[Stored data]
════════════════════
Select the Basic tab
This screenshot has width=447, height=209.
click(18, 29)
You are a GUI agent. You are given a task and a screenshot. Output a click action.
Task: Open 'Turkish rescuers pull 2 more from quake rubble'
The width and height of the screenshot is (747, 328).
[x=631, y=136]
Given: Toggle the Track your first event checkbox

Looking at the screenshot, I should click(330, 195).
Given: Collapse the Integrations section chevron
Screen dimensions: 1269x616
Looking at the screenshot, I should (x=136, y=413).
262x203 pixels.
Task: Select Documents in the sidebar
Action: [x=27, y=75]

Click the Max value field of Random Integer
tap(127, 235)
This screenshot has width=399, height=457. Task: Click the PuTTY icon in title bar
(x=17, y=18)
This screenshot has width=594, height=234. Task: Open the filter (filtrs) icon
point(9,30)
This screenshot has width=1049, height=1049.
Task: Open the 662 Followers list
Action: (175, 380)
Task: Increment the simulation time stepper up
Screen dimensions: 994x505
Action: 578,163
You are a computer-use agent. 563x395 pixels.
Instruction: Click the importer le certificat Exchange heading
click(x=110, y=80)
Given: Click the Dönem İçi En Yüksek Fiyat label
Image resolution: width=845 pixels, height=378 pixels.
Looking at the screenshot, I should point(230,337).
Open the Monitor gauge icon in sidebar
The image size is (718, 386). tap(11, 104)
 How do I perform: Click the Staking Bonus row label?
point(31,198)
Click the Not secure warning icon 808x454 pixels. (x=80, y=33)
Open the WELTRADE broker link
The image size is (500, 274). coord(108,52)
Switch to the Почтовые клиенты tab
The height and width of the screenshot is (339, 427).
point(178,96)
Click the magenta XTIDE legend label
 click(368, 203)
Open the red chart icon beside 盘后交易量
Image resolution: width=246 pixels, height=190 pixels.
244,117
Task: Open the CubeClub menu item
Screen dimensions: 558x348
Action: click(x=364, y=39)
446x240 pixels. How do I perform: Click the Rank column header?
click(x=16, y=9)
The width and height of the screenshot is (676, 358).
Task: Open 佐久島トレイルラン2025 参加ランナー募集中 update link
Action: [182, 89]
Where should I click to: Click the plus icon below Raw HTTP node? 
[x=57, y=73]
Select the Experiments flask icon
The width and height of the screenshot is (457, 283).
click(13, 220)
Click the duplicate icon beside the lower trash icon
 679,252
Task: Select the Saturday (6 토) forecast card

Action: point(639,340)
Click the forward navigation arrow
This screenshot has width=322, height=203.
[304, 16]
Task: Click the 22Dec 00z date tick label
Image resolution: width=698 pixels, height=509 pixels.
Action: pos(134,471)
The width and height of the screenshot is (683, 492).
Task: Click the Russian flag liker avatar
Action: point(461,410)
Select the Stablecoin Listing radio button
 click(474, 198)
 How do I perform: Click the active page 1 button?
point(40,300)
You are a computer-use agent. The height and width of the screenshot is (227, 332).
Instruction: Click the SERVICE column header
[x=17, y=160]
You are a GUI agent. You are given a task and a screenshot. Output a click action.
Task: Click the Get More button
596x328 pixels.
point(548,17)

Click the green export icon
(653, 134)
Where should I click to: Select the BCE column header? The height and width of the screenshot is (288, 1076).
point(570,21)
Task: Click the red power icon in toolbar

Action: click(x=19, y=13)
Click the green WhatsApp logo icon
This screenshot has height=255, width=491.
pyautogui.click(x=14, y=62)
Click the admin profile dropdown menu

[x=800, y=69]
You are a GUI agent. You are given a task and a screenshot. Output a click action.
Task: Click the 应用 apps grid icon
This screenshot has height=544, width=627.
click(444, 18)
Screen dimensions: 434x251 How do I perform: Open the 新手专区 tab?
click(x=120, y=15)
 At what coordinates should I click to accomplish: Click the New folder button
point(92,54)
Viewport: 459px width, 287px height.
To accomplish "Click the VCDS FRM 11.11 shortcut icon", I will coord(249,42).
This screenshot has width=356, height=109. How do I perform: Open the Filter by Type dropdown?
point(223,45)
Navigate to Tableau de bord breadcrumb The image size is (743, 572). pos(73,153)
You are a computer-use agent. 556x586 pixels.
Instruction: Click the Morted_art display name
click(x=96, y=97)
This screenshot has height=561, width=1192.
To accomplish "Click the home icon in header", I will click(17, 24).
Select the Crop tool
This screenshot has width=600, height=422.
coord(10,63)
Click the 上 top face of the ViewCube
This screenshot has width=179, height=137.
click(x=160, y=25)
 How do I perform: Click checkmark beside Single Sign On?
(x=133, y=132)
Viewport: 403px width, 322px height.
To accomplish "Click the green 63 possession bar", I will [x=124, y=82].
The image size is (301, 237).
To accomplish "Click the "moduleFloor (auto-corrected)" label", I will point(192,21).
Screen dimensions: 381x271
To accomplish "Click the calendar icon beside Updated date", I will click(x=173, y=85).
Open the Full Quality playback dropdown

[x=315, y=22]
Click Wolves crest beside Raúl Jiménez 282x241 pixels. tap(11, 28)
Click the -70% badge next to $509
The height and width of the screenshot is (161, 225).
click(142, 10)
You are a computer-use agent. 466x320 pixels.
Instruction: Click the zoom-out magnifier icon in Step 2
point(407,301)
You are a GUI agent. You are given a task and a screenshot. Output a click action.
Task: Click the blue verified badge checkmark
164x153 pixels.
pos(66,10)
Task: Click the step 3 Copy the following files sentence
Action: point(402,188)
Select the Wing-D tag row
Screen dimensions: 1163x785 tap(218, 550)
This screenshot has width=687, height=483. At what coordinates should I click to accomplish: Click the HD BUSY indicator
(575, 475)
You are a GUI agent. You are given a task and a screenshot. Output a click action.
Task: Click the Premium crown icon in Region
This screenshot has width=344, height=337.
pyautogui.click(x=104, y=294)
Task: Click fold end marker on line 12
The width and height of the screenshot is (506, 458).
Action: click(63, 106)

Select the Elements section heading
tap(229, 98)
════════════════════
WHAT THIS TASK INVOLVES →
Of the entries listed above, reproduce only the lines starting at the line containing "Navigate to Tableau" and ending at the line containing "The image size is (301, 237).". Include both, exactly as they stand.

REPLY TO THE EXERCISE →
Navigate to Tableau de bord breadcrumb The image size is (743, 572). pos(73,153)
You are a computer-use agent. 556x586 pixels.
Instruction: Click the Morted_art display name
click(x=96, y=97)
This screenshot has height=561, width=1192.
To accomplish "Click the home icon in header", I will click(17, 24).
Select the Crop tool
This screenshot has width=600, height=422.
coord(10,63)
Click the 上 top face of the ViewCube
This screenshot has width=179, height=137.
click(x=160, y=25)
 How do I perform: Click checkmark beside Single Sign On?
(x=133, y=132)
Viewport: 403px width, 322px height.
To accomplish "Click the green 63 possession bar", I will [x=124, y=82].
The image size is (301, 237).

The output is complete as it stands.